CIS: If you looked out a few years, what do you think will be the biggest change we can anticipate in the
contact center market?
Brown: Products will move up the cognitive ladder to help contact centers run more effectively. In the early days, the innovation was breaking down barriers between different communication devices: PBXs, ACDs, IVRs, etc. The second phase was building this consolidated application suite atop IP in order to make its capabilities available anytime and anywhere. The third phase is making the systems more intelligent ' enabling them to actually automate end-to-end processes instead of just providing a list of features that a contact center manager must figure out how to use.
As an example, today vendors of quality monitoring products provide a variety of functions: record a call, set rules as to which calls to record, bring up a form to score a recorded call, etc. They then provide integration services and training that a contact center manager can use to implement quality monitoring. In the future, quality monitoring systems will take the next step and actually implement the entire process based on recognized best practices. For example, a wizard will 'interview' the contact center manager and ask for some information: 'How many calls per agent do you want to record? By the way, the industry average is two per month. Which supervisors do you want to grade the recordings?' and so on. The system will take this information and implement the process. It will automatically schedule the recording of agent calls. It will assign recordings to supervisors for scoring. It will remind them if they haven't scored the recorded calls within a certain period of time. It will periodically give the same recording to multiple supervisors and compare the scores they assign. If the variation is too great, it will schedule a group session to establish scoring guidelines. It will point out agents whose quality is substandard and make recommendations for improvement. All this will happen without legions of consultants and without expensive systems integration. As I describe this, I realize that everything comes full circle. I'll soon be doing artificial intelligence again!
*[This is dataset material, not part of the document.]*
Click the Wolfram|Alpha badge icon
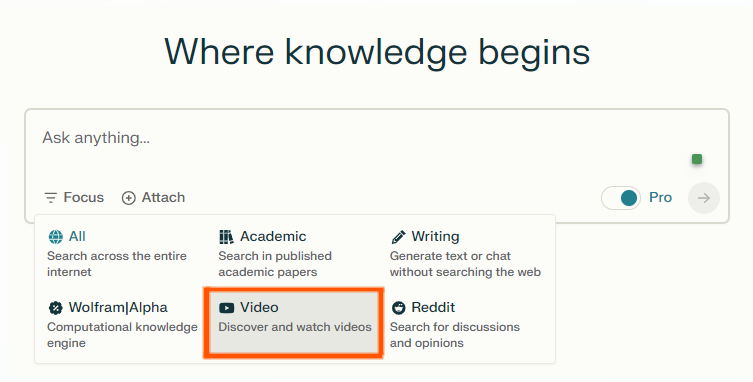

Interactive Intelligence Inc. (www.inin.com) offers business communications software solutions for contact center automation, enterprise IP telephony, self-service automation and unified communications. The company was founded in 1994 and has more than 1,500 customers worldwide. Recent awards include Software Magazine's 2005 Top 500 Global Software and Services Companies, Miercom's 2005 Best Integrated Multimedia IP Contact Center product award, and Frost & Sullivan's 2005 Excellence in Technology of the Year Award. Interactive Intelligence employs approximately 350 people and is headquartered in Indianapolis. The company has 12 offices throughout North America, Europe and Asia Pacific. Interactive Intelligence can be reached at 317-872-3000 or firstname.lastname@example.org.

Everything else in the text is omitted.